TASK DIRECTIONS: The expected result is the run of lines from the one containing "AV_PICTURE_TYPE_I (311, 1102)" to the end of the listing, copied exactly.

______

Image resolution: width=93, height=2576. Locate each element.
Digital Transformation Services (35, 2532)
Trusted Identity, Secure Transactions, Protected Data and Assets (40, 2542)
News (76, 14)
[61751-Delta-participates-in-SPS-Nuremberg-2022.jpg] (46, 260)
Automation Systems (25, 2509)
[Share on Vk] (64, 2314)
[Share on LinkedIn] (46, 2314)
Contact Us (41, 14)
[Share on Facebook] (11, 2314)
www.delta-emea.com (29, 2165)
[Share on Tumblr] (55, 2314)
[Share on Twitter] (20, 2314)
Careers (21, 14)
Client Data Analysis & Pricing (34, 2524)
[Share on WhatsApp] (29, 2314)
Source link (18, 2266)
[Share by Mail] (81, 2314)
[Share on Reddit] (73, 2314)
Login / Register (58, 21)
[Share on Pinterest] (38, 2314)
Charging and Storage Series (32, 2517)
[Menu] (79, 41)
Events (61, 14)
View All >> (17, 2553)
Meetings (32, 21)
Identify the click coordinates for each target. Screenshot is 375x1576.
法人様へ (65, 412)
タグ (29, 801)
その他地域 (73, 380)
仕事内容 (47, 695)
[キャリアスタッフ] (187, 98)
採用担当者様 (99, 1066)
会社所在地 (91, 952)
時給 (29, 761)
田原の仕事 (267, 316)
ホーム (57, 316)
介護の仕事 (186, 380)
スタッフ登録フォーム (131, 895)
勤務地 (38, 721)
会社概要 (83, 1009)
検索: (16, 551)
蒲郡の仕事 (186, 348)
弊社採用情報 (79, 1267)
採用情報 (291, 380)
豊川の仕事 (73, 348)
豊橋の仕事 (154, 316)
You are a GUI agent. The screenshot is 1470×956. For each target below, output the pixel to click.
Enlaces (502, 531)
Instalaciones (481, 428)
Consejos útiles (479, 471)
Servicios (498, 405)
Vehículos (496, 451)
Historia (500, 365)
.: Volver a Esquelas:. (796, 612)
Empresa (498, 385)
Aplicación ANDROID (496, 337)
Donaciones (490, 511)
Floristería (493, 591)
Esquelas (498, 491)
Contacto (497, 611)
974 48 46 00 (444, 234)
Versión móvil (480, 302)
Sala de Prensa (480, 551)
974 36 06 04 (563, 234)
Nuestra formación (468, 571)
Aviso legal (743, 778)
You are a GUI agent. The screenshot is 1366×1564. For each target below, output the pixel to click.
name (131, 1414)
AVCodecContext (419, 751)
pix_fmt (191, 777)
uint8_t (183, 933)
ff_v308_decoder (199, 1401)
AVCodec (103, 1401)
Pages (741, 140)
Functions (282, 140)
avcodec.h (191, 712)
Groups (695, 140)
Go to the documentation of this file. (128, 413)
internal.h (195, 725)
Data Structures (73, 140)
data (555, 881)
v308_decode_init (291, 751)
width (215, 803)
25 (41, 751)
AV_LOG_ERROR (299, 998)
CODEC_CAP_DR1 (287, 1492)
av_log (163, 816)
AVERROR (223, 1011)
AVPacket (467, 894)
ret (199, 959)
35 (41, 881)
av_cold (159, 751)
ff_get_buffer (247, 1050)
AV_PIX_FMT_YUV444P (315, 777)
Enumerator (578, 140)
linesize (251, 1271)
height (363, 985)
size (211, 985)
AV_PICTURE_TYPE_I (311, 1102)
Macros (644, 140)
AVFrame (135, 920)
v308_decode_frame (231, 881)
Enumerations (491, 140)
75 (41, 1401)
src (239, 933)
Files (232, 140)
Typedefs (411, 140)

______

ANSWER SPACE:
AV_PICTURE_TYPE_I (311, 1102)
Macros (644, 140)
AVFrame (135, 920)
v308_decode_frame (231, 881)
Enumerations (491, 140)
75 (41, 1401)
src (239, 933)
Files (232, 140)
Typedefs (411, 140)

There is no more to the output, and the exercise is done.